Feta and avocado salad with sun-dried tomatoes ©www.englishmaninslovakia.co.uk

I had, on this occasion, an hour in Košice before taking a train further east. Friends in Bratislava with somewhat discerning tastebuds had already told me on several occasions that in terms of decent daytime food, this was the place to head in the city centre, so I was able to make a beeline straight there. Even so, time was fairly tight, but the waitresses that served me rendered the experience a delight, telling me their recommendations from the salad menu, hurrying the kitchen along because they were aware I was in a rush, and despite having twenty or more outside tables to attend, exchanging pleasantries along the way.

I opted for a feta and sun-dried tomato salad, presented on a bed of succulent grilled vegetables, but variations with proscuitto, caramelised nuts and – perhaps most interestingly – a fig and goat’s cheese salad were also on the menu for between 7 and 9 Euros. They make for really filling lunches, too: you won’t require anything further to munch on. Although the siri z vychodu (cheese from the east) with that Czechoslovak delight hermalin (a kind of white cheese with onion and pickles combined into it) as well as mozzarella and Parmesan, all drizzled in olive oil and dished up with sun-dried tomatoes and rocket  Some of the more radical desserts include a quinoa, buckwheat and yoghurt blend available with fruit compote and chocolate: part of an extensive ‘healthy grains’ menu.

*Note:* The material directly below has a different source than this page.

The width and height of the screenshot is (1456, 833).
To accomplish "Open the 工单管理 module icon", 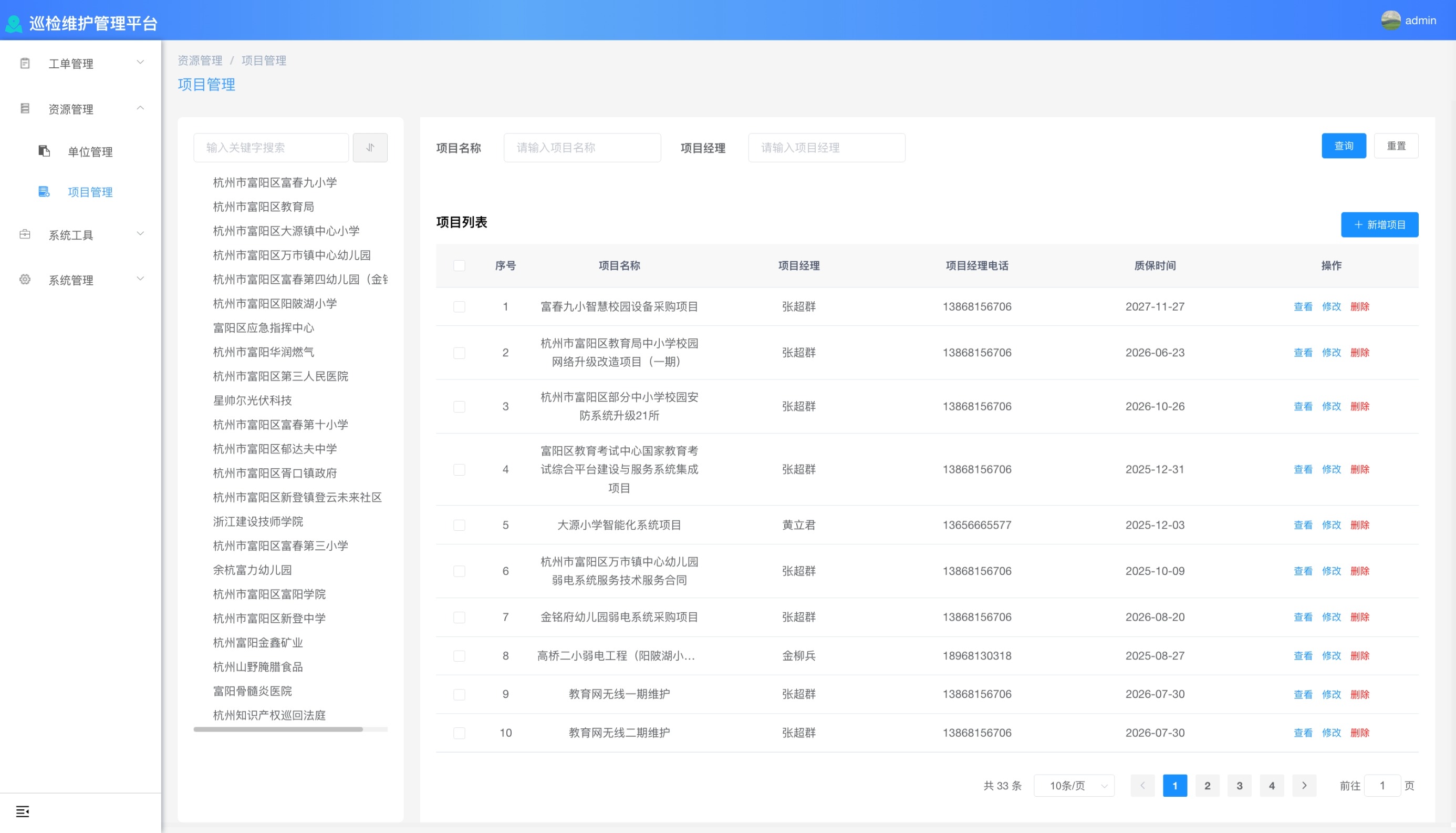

I sat outside, but on a less clement day it’s equally pleasurable to hang out at inside. The spacious interior is vaulted, with bare stone walls, subtle lighting and a total mix of seating, from rough wooden tables to armchairs to perching stalls by the windows. There is something, in all this, demonstrating a concerted effort to give all comers an agreeable experience. But this bistro never lets you forget its overriding theme, which is stamped throughout – even down to the menus, which are written in Eastern dialect Slovak – that Republika Východu is proudly, defiantly unique.

 

A Quick Guide to the Other Content We Have on Košice

Places to Go: Climbing Košice cathedral

Places to Go: Unsung charms and legends: insights into Košice city centre

Places to Go/Events & Festivals: Slovakia’s Famed Film Festival Arrives in Košice to Stay

Places to Stay: The city’s first ‘eco-hotel’

Places to Eat & Drink: Košice’s most imaginative breakfast stop

Getting Around: Košice’s flight connections

Getting Around: Quirky Košice city tours

Musings: The Definition of ‘Discussed’

 

MAP LINK: (coming straight from the railway station along Mlynská, you essentially hit the cathedral, hang a left and you’re there: absolutely unable to miss it).

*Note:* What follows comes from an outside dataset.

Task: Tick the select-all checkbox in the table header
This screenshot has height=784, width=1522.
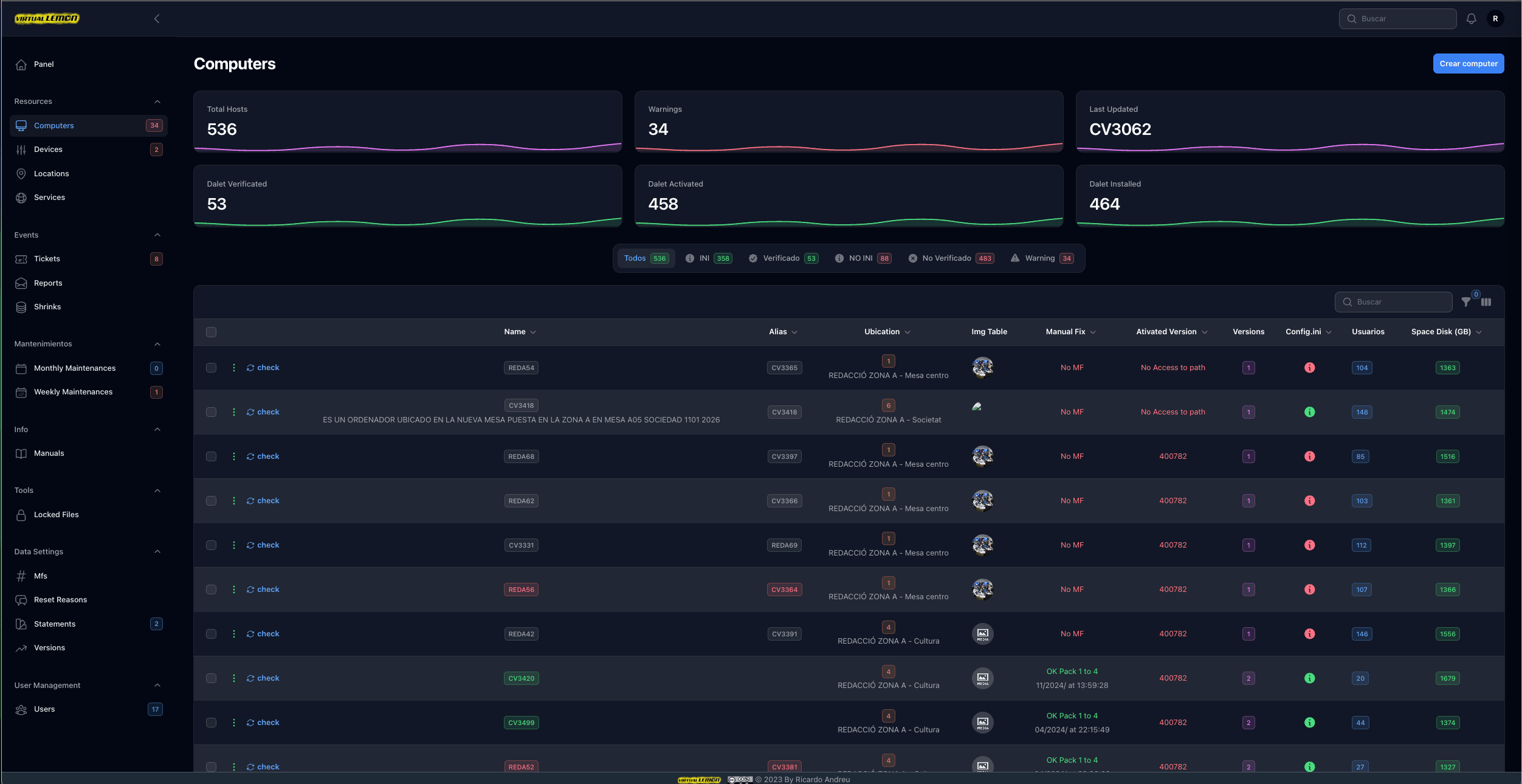Action: coord(211,332)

OPENING: 8am-11pm Monday to Thursday, 8am to midnight Friday and Saturday, 8am to 10pm Sunday

BEST TIME TO VISIT: Early to mid-way through a sunny afternoon once the lunch rush is over and seats outside are easy to come by.

NEXT ON THE JOURNEY: From Republika Východu, why not continue RIGHT into the east proper with a visit 120km northeast to the Andy Warhol Museum at Medzilaborce

©Karen McCann

Košice: the Unsung Charms (and Legends!) of Slovakia’s Second City

Today’s article comes courtesy of Karen McCann, whose best-selling travel books include  Adventures of a Railway Nomad: How Our Journeys Guide Us Home, the story of her three-months train journey through Central and Eastern Europe. Traveling without reservations or a fixed itinerary, she and her husband covered 6000 miles through 13 countries, and the results – often hilarious, occasionally harrowing, definitely life-changing – form the basis of her book. Part of her rail odyssey took her through Košice… 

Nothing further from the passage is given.